Reviving the Sorcery: Old Moon Quarterly 3, a Spark in the S&S Renaissance
Old Moon Quarterly, vol. 3, 2023.Words: 1337
Debuting in Summer 2022, Old Moon Quarterly has established itself as one of the premier contemporary magazines dedicated to the sword-and-sorcery genre. If you’re a Very Online Person (like myself), whispers of a possible S&S renaissance have likely floated your way, with numerous magazines and Kickstarter projects emerging in recent years that seem to indicate a resurgence of the subgenre. Debate continues on whether such an upswell will translate into visible, commercial viability, but at the least something is happening in the S&S world, and Old Moon Quarterly, for this reader, rises to the top.
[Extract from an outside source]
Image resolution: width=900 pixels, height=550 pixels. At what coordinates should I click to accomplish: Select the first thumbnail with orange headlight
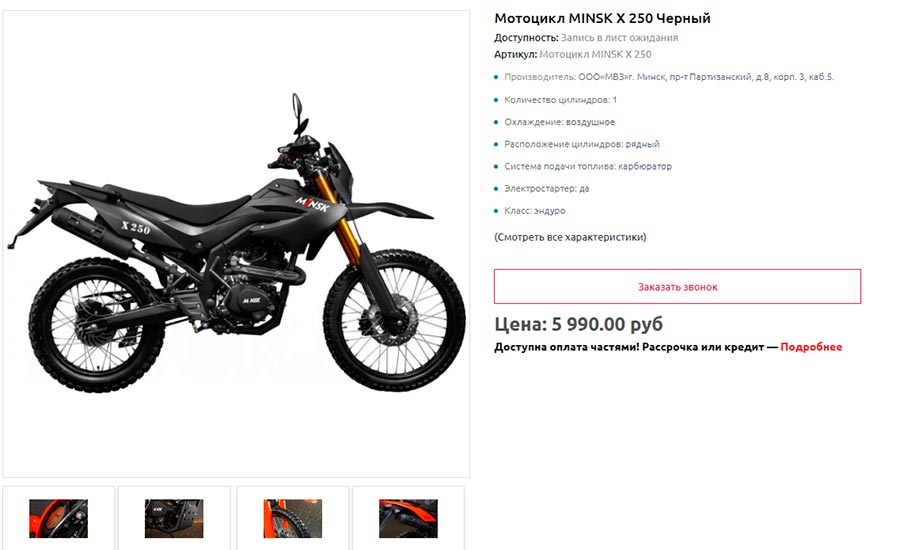coord(59,518)
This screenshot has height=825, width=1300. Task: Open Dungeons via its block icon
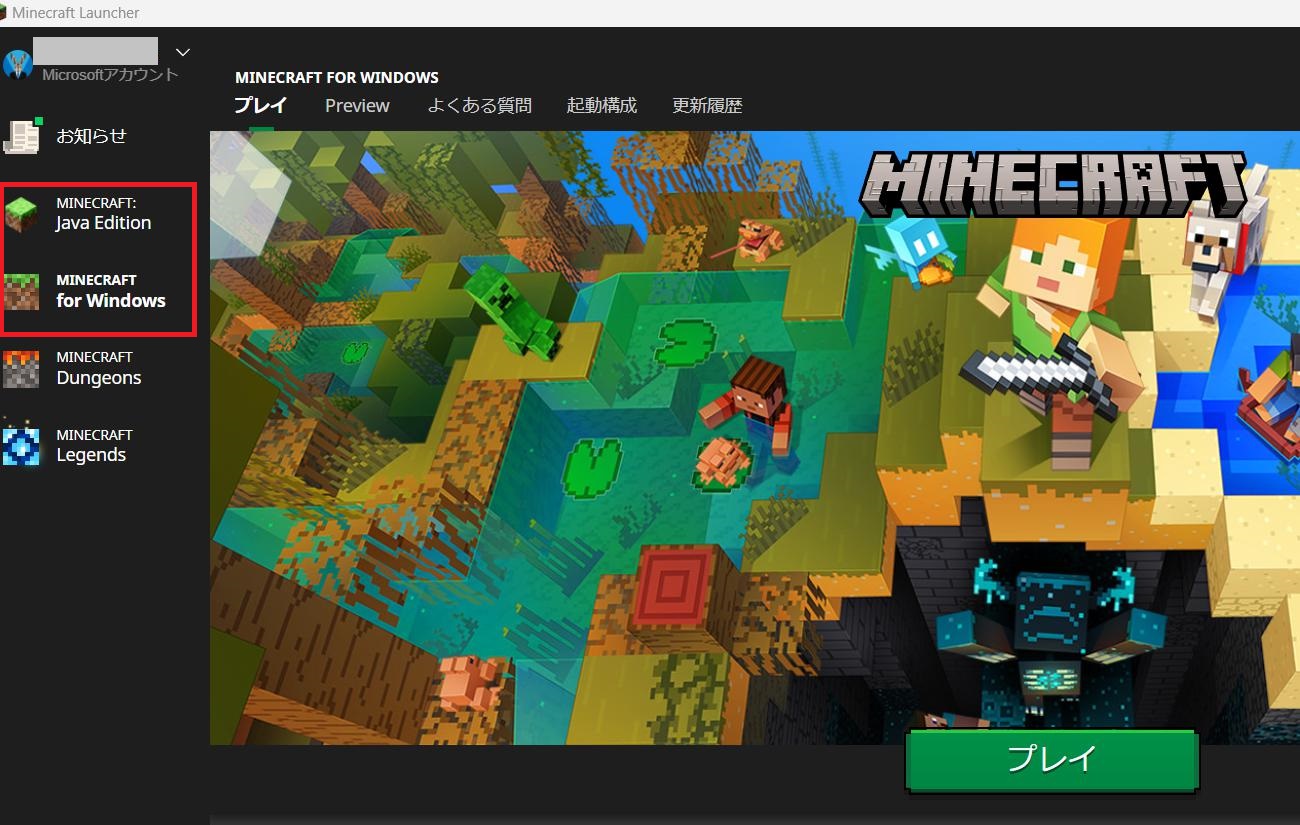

Before discussing the stories, I want to address the presentation. Old Moon is a slim magazine, usually comprising a brief intro from the editors, four original stories, and a review. In other words, Old Moon is easy to digest, something you can pick up and enjoy in one sitting or savor over a few days. Due to this brevity I never doubted I would actually finish each issue (something I can’t say for some other genre magazines). Each issue is adorned with stellar cover art, the latest piece a particular highlight: a lone warrior floats before a leering monstrosity straight out of FromSoft game design, mountains and an ominous skyline fading into the background. The mood is somber, the stakes are high, and my investment is assured. Daniel Vega is the cover artist, and the work does the job of arresting your attention. These elements taken together, Old Moon’s presentation is a real treat; the cover art taps into the weird quality that editors Julian Barona, Caitlyn Emily Wilcox, and Graham Thomas Wilcox are shooting for, and, at only four stories per issue, each tale gets the space to shine and breathe.
“Evil Honey” by James Enge
“Morlock was about to indulge in another mugful of mead when the bartender began to scream. Morlock waited for him to stop before he placed his order” (8).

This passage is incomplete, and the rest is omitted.